- Source -
= = = = = = =

Il est une heure du matin, vous sortez tout juste de scène, qu’éprouvez-vous ?
C’est un bonheur total. Quel plaisir, quelle chance. On revit ! La période est si particulière, si compliquée pour tous les artistes, que je mesure à chaque instant la chance que nous avons. D’autant que depuis quinze jours (une tournée à Busan puis Séoul), le public, très demandeur, a largement répondu présent. Il y a les fans de comédies musicales françaises mais pas que. C’est la folie, les salles sont bondées, ça hurle, ça crie. Les spectacles en français ont véritablement une seconde vie en Asie, ils font un carton.
Ce spectacle est un hommage aux Misérables ?

= = = = = = =

- Données fournies -
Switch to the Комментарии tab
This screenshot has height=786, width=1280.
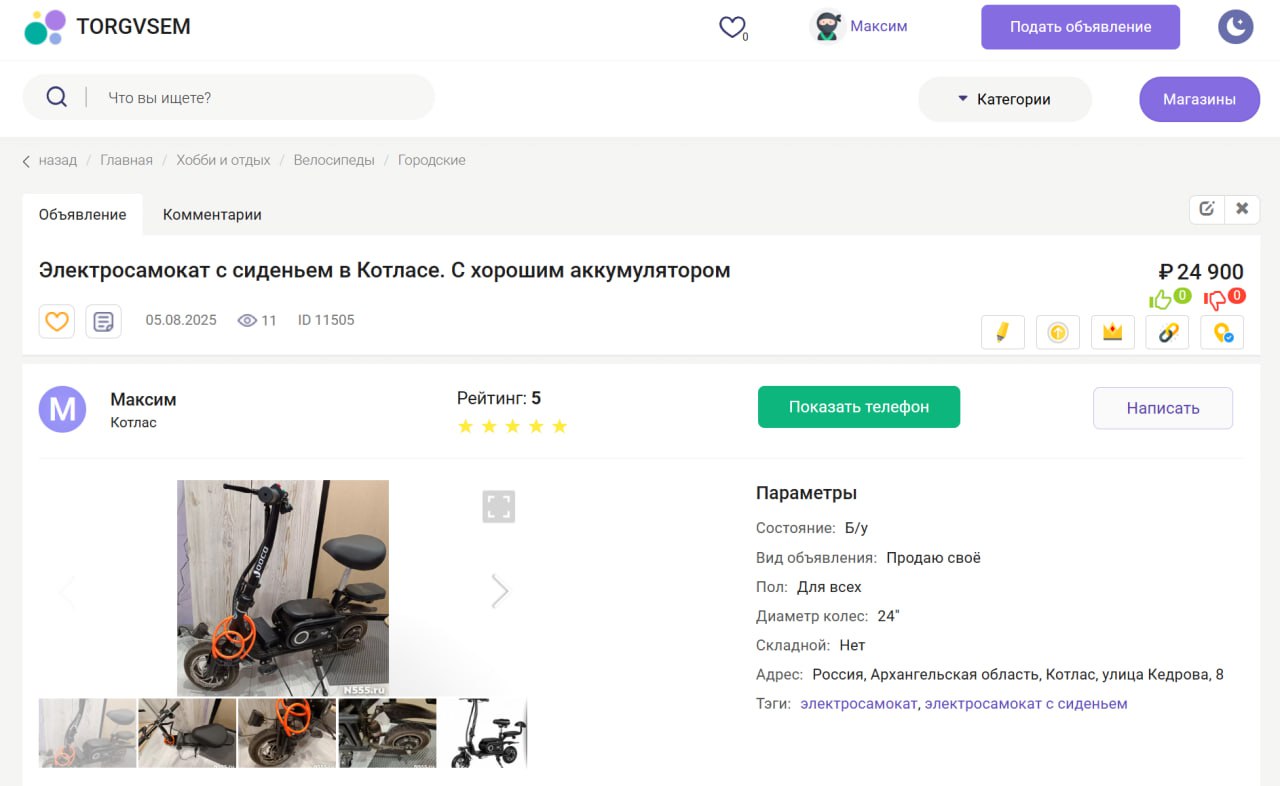point(211,214)
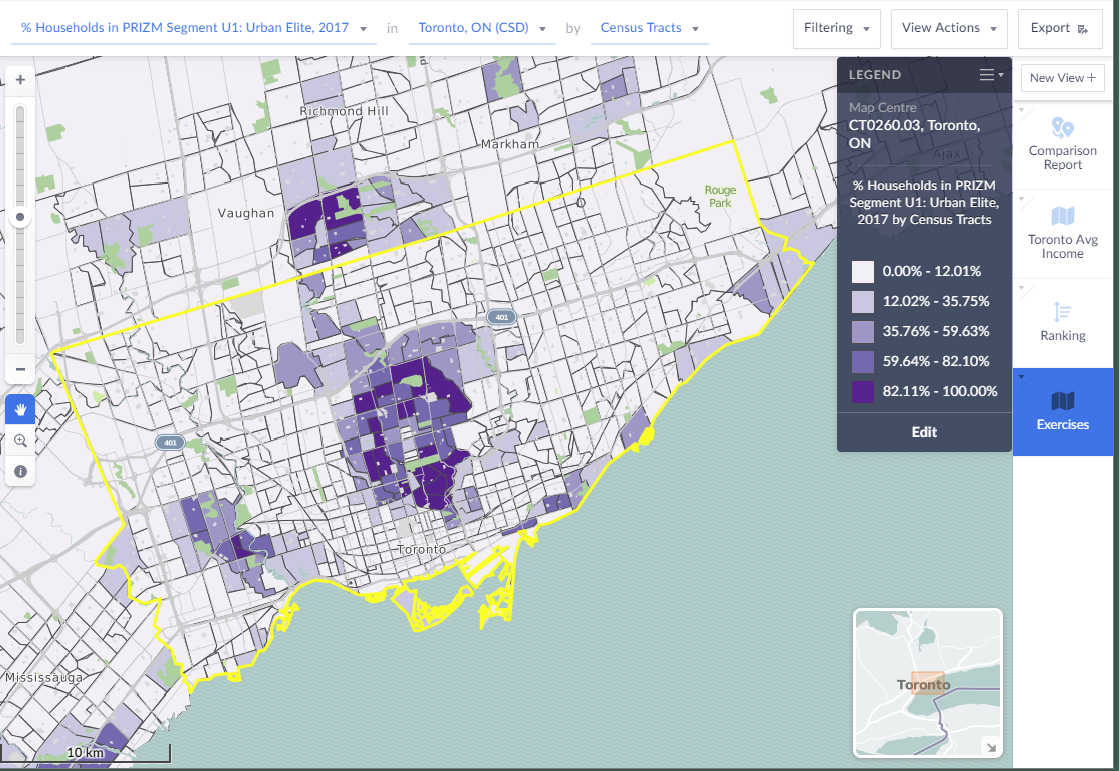Open the legend hamburger menu

(990, 75)
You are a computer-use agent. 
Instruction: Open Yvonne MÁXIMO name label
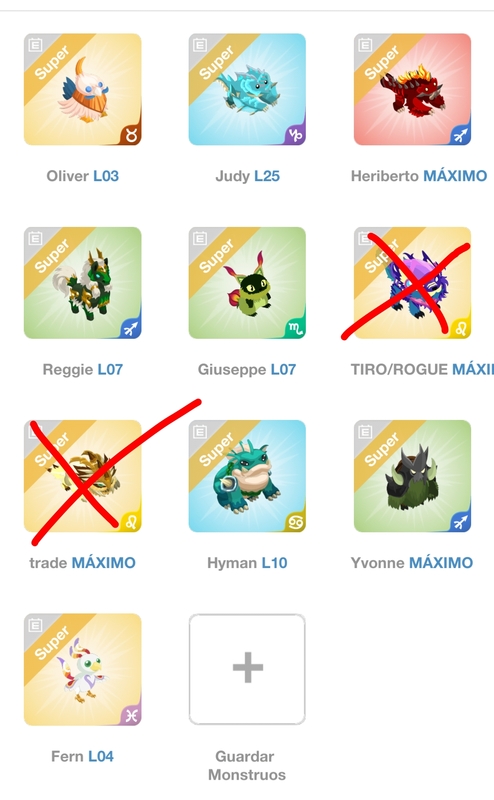pyautogui.click(x=412, y=563)
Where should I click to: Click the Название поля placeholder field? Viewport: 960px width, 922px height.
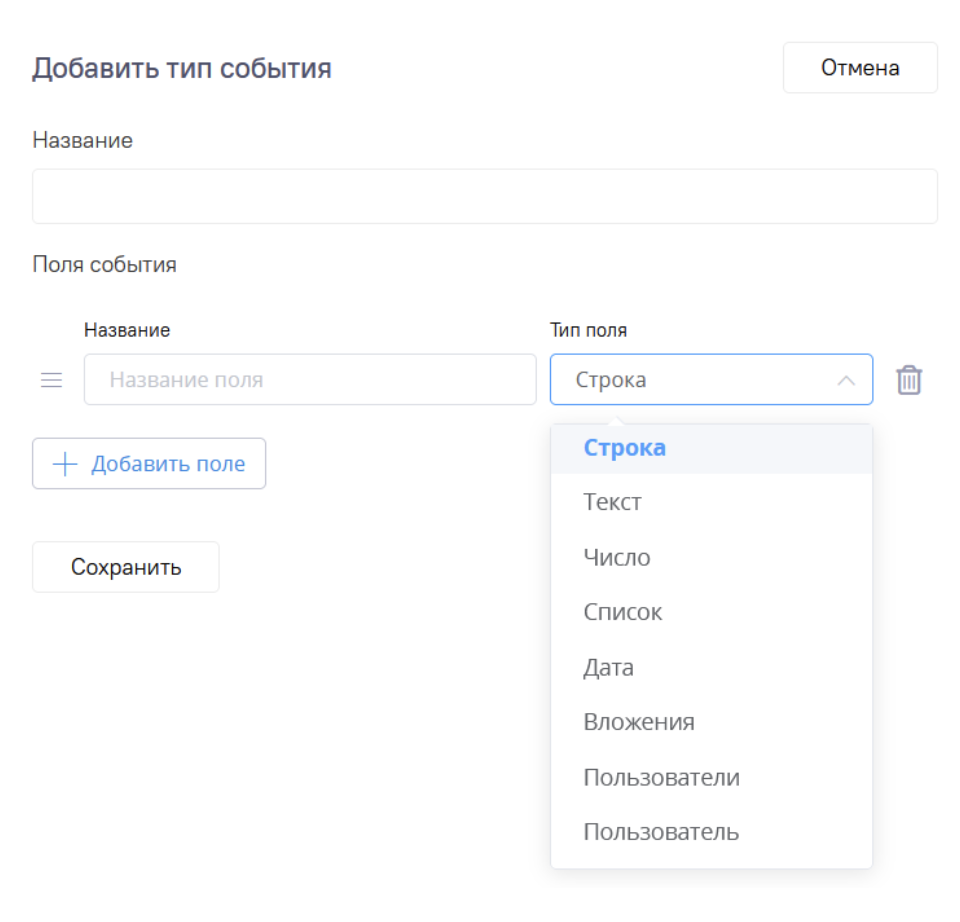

= = = = = = =

- Consigne donnée 1 -
Répondez aux questions suivantes d'après l'entretien :
(a) Quelle heure est-il quand l'artiste sort de scène ?
(b) Dans quelles villes s'est déroulée la tournée ?
(c) Depuis combien de temps cette tournée dure-t-elle ?
- Consigne donnée 2 -
Recopiez fidèlement tout l'entretien depuis « C’est un bonheur » jusqu'à « aux Misérables ? ».
- Consigne donnée 3 -
Traduisez en anglais cette phrase de l'entretien : « Les spectacles en français ont véritablement une seconde vie en Asie, ils font un carton. »

- Réponse complète 1 -
(a) Il est une heure du matin.
(b) À Busan, puis à Séoul.
(c) Depuis quinze jours.

- Réponse complète 2 -
C’est un bonheur total. Quel plaisir, quelle chance. On revit ! La période est si particulière, si compliquée pour tous les artistes, que je mesure à chaque instant la chance que nous avons. D’autant que depuis quinze jours (une tournée à Busan puis Séoul), le public, très demandeur, a largement répondu présent. Il y a les fans de comédies musicales françaises mais pas que. C’est la folie, les salles sont bondées, ça hurle, ça crie. Les spectacles en français ont véritablement une seconde vie en Asie, ils font un carton.
Ce spectacle est un hommage aux Misérables ?

- Réponse complète 3 -
French-language shows are truly enjoying a second life in Asia; they are a huge hit.